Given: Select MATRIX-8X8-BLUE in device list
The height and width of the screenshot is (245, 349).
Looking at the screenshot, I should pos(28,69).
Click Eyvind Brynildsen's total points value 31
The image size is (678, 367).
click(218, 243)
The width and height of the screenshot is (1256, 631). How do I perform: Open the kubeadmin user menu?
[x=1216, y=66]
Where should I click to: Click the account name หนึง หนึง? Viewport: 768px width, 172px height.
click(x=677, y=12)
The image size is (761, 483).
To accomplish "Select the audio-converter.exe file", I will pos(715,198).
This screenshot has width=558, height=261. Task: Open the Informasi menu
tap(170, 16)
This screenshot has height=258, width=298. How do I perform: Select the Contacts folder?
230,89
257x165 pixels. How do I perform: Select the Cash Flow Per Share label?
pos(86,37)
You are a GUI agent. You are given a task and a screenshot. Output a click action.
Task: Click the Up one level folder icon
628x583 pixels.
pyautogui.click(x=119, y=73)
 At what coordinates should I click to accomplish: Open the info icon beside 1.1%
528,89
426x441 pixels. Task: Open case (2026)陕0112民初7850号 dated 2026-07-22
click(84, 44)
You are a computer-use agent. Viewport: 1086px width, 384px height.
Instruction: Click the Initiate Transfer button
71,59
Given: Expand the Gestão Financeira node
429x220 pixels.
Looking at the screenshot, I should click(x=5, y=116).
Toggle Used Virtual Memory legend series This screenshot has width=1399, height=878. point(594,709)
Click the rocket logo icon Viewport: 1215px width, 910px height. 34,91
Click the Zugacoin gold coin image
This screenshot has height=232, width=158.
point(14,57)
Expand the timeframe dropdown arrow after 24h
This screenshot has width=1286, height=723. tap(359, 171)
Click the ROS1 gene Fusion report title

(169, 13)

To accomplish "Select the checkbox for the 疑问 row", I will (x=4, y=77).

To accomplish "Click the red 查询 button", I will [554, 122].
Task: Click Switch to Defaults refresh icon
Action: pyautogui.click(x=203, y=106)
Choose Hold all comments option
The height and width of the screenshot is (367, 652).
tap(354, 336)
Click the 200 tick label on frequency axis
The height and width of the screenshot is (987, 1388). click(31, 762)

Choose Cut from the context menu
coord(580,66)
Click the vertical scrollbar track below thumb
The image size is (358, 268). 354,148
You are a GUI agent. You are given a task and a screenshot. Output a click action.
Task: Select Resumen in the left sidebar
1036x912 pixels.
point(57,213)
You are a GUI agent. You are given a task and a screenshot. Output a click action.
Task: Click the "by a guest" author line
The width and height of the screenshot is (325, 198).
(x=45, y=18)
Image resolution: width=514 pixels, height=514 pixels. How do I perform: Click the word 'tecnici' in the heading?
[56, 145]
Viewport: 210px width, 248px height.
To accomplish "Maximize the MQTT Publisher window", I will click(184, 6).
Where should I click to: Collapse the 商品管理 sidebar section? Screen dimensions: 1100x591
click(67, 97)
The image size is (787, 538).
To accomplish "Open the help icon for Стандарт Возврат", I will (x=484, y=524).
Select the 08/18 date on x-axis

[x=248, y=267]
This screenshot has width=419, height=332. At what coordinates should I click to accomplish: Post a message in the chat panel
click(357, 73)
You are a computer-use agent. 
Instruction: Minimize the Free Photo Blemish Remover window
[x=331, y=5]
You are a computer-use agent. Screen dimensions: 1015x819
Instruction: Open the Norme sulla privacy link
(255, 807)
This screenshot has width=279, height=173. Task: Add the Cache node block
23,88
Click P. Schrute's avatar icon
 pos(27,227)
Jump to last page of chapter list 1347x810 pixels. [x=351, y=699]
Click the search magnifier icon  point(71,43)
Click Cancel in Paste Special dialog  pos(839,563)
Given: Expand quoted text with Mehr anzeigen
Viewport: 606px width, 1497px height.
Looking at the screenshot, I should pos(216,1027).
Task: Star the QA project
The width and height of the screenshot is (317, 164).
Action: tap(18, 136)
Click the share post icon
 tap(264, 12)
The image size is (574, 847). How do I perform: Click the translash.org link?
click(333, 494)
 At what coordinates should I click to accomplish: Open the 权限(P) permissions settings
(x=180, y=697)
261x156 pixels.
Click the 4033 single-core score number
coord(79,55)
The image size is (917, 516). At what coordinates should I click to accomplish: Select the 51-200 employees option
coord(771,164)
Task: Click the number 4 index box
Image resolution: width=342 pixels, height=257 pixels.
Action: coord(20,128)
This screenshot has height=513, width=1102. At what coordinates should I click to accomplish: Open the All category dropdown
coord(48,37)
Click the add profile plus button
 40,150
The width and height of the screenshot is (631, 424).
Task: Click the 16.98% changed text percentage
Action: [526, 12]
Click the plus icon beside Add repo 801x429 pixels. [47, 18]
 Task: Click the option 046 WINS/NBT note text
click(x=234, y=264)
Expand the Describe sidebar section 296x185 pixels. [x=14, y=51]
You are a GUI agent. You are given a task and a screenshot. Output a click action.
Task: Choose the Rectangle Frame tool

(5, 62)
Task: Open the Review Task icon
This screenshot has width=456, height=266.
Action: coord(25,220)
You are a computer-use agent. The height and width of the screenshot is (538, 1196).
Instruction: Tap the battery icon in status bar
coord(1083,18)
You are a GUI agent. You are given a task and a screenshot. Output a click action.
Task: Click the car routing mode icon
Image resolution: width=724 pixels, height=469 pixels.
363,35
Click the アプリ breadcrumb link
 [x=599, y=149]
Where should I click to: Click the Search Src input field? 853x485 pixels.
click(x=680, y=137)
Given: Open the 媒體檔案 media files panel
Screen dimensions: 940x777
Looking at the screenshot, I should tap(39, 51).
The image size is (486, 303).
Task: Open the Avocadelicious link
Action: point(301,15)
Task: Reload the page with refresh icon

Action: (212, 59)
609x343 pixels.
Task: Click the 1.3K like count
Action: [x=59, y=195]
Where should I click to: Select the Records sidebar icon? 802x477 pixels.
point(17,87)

## [EXERCISE]
Where a line above contains the string "computer", copy that line.

## [RESULT FOR THIS EXERCISE]
You are a computer-use agent. Viewport: 1086px width, 384px height.
You are a computer-use agent. 
You are a computer-use agent. Screen dimensions: 1015x819
You are a computer-use agent. The height and width of the screenshot is (538, 1196).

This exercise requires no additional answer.